So when I question whether people have an “epistemic” right to the belief that business will not pay a certain wage unless forced to do so by Congress, I am asking to be told what justifies this belief. Frankly, I don’t think there is a justification: most of those trying to solve the problem seem unaware that their beliefs about both the existence and the nature of the problem require any justification in the first place.
That justification, if and when it is given, must explain why it is that increases in executive salaries do not require Congressional interference but increases in minimum hourly wage do require such interference. While they complain about the minimum wage, Congress has yet to offer this explanation.
And the reason that Congress is not quick to give us this explanation is that, as I’ve already insinuated, Congress is the problem.
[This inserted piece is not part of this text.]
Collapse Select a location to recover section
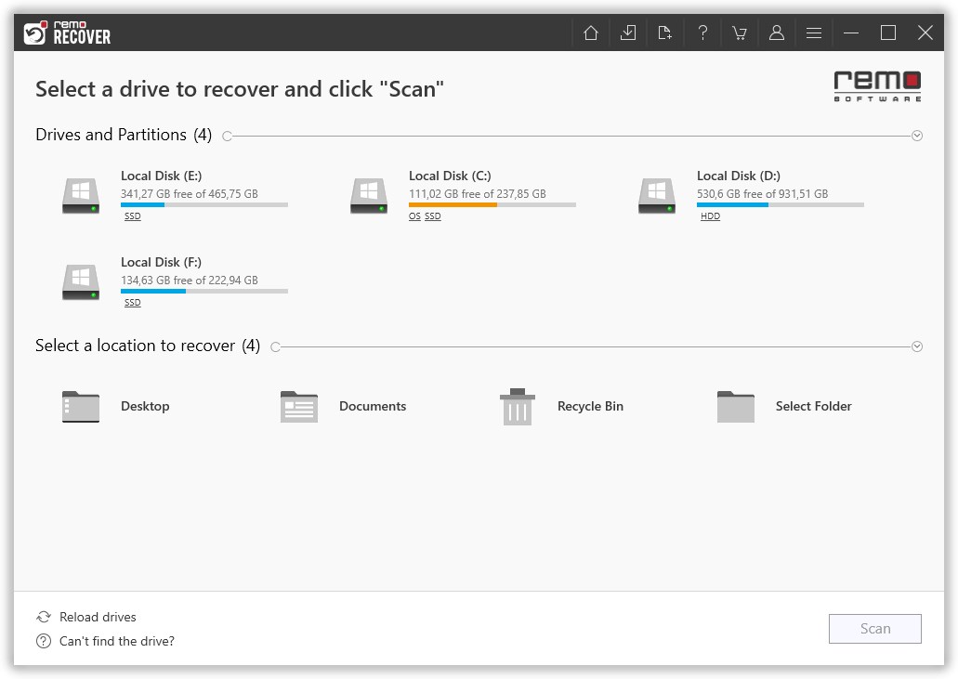Viewport: 958px width, 679px height. point(917,346)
Before I offer an explanation of how this is the case, I must digress in order to clarify what I’m up to.
II
A certain Christian organization, on whose email list I placed myself, recently emailed me (and everyone else on the list, of course) to ask that I call my Congressional representative and urge him to vote in favor of the minimum wage increase (to $7.25/hour). I was urged to say something like this:
As a person of faith, I believe that people who work hard and play by the rules should not be living in poverty. I ask that you vote in favor of legislation to raise the minimum wage to at least $7.25 an hour.
I cannot possibly do as requested. First, I was offered no justification for the belief that “people who work hard and play by the rules should not be living in poverty.” Second, I’m really not certain, for analytical reasons, that I truly understand what the proposition asserts.
Although, I changed my major, my initial academic training was in Philosophy. As a consequence, I cannot help but ask about the truth value of just about any proposition I read or hear. (Ask my wife.) Is it really true that “People who work hard and play by the rules should not be living in poverty”? How might one demonstrate that “People who work hard and play by the rules should not be living in poverty”? Supposedly, I am to believe this as a “person of faith.” My faith, I guess, instructs me that God has spoken on the issue and has said, somewhere, that “People who work hard and play by the rules should not be living in poverty.”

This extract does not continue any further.